▶ [Prompt]
For every line below, set down an identical copy.

▶ [Information given]
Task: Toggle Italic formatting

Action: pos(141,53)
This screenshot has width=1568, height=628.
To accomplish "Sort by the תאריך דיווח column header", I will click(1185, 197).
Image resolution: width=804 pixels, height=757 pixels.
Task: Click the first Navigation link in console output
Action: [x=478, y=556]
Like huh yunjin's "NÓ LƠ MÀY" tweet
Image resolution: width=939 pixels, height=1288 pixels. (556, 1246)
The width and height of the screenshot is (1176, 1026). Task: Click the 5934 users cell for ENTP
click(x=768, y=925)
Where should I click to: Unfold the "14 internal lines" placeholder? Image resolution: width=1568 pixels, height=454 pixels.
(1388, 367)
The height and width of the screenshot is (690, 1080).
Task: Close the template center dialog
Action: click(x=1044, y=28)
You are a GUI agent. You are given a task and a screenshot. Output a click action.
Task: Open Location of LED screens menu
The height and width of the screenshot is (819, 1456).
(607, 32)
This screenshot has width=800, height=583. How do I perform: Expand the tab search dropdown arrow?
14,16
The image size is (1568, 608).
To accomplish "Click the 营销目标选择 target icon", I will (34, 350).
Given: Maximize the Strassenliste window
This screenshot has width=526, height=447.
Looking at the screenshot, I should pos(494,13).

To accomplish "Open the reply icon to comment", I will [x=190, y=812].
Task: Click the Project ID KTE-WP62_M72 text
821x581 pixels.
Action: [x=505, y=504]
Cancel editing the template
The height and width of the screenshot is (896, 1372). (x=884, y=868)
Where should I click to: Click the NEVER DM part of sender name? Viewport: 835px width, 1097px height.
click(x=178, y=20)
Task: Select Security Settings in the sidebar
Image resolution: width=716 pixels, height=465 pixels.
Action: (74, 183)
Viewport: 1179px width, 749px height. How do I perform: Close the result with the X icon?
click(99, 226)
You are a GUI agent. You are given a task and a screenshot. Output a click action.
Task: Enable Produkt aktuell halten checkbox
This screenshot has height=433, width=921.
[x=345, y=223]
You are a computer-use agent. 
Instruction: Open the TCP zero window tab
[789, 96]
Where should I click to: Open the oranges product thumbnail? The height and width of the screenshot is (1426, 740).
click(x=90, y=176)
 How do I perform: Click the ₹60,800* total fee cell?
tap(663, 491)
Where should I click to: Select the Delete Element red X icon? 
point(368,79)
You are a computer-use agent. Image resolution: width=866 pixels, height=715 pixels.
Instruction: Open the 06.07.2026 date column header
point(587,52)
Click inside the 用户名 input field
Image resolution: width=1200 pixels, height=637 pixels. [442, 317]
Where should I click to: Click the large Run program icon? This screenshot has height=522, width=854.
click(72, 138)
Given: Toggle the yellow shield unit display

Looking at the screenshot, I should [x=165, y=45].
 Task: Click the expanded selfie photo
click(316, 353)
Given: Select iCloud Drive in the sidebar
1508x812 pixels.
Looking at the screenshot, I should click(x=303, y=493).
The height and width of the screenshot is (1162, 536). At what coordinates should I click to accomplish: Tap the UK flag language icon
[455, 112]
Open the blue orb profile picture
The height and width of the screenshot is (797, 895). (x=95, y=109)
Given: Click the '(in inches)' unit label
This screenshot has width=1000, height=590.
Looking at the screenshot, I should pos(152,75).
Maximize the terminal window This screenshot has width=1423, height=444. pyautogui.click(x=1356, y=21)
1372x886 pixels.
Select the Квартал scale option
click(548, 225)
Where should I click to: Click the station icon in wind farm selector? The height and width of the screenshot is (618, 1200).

▶ [Result for this task]
Task: Toggle Italic formatting

Action: pos(141,53)
This screenshot has width=1568, height=628.
To accomplish "Sort by the תאריך דיווח column header", I will click(1185, 197).
Image resolution: width=804 pixels, height=757 pixels.
Task: Click the first Navigation link in console output
Action: [x=478, y=556]
Like huh yunjin's "NÓ LƠ MÀY" tweet
Image resolution: width=939 pixels, height=1288 pixels. (556, 1246)
The width and height of the screenshot is (1176, 1026). Task: Click the 5934 users cell for ENTP
click(x=768, y=925)
Where should I click to: Unfold the "14 internal lines" placeholder? Image resolution: width=1568 pixels, height=454 pixels.
(1388, 367)
The height and width of the screenshot is (690, 1080).
Task: Close the template center dialog
Action: click(x=1044, y=28)
You are a GUI agent. You are given a task and a screenshot. Output a click action.
Task: Open Location of LED screens menu
The height and width of the screenshot is (819, 1456).
(607, 32)
This screenshot has width=800, height=583. How do I perform: Expand the tab search dropdown arrow?
14,16
The image size is (1568, 608).
To accomplish "Click the 营销目标选择 target icon", I will (34, 350).
Given: Maximize the Strassenliste window
This screenshot has width=526, height=447.
Looking at the screenshot, I should pos(494,13).

To accomplish "Open the reply icon to comment", I will [x=190, y=812].
Task: Click the Project ID KTE-WP62_M72 text
821x581 pixels.
Action: [x=505, y=504]
Cancel editing the template
The height and width of the screenshot is (896, 1372). (x=884, y=868)
Where should I click to: Click the NEVER DM part of sender name? Viewport: 835px width, 1097px height.
click(x=178, y=20)
Task: Select Security Settings in the sidebar
Image resolution: width=716 pixels, height=465 pixels.
Action: (74, 183)
Viewport: 1179px width, 749px height. How do I perform: Close the result with the X icon?
click(99, 226)
You are a GUI agent. You are given a task and a screenshot. Output a click action.
Task: Enable Produkt aktuell halten checkbox
This screenshot has height=433, width=921.
[x=345, y=223]
You are a computer-use agent. 
Instruction: Open the TCP zero window tab
[789, 96]
Where should I click to: Open the oranges product thumbnail? The height and width of the screenshot is (1426, 740).
click(x=90, y=176)
 How do I perform: Click the ₹60,800* total fee cell?
tap(663, 491)
Where should I click to: Select the Delete Element red X icon? 
point(368,79)
You are a computer-use agent. Image resolution: width=866 pixels, height=715 pixels.
Instruction: Open the 06.07.2026 date column header
point(587,52)
Click inside the 用户名 input field
Image resolution: width=1200 pixels, height=637 pixels. [442, 317]
Where should I click to: Click the large Run program icon? This screenshot has height=522, width=854.
click(72, 138)
Given: Toggle the yellow shield unit display

Looking at the screenshot, I should [x=165, y=45].
 Task: Click the expanded selfie photo
click(316, 353)
Given: Select iCloud Drive in the sidebar
1508x812 pixels.
Looking at the screenshot, I should click(x=303, y=493).
The height and width of the screenshot is (1162, 536). At what coordinates should I click to accomplish: Tap the UK flag language icon
[455, 112]
Open the blue orb profile picture
The height and width of the screenshot is (797, 895). (x=95, y=109)
Given: Click the '(in inches)' unit label
This screenshot has width=1000, height=590.
Looking at the screenshot, I should pos(152,75).
Maximize the terminal window This screenshot has width=1423, height=444. pyautogui.click(x=1356, y=21)
1372x886 pixels.
Select the Квартал scale option
click(548, 225)
Where should I click to: Click the station icon in wind farm selector? The height and width of the screenshot is (618, 1200).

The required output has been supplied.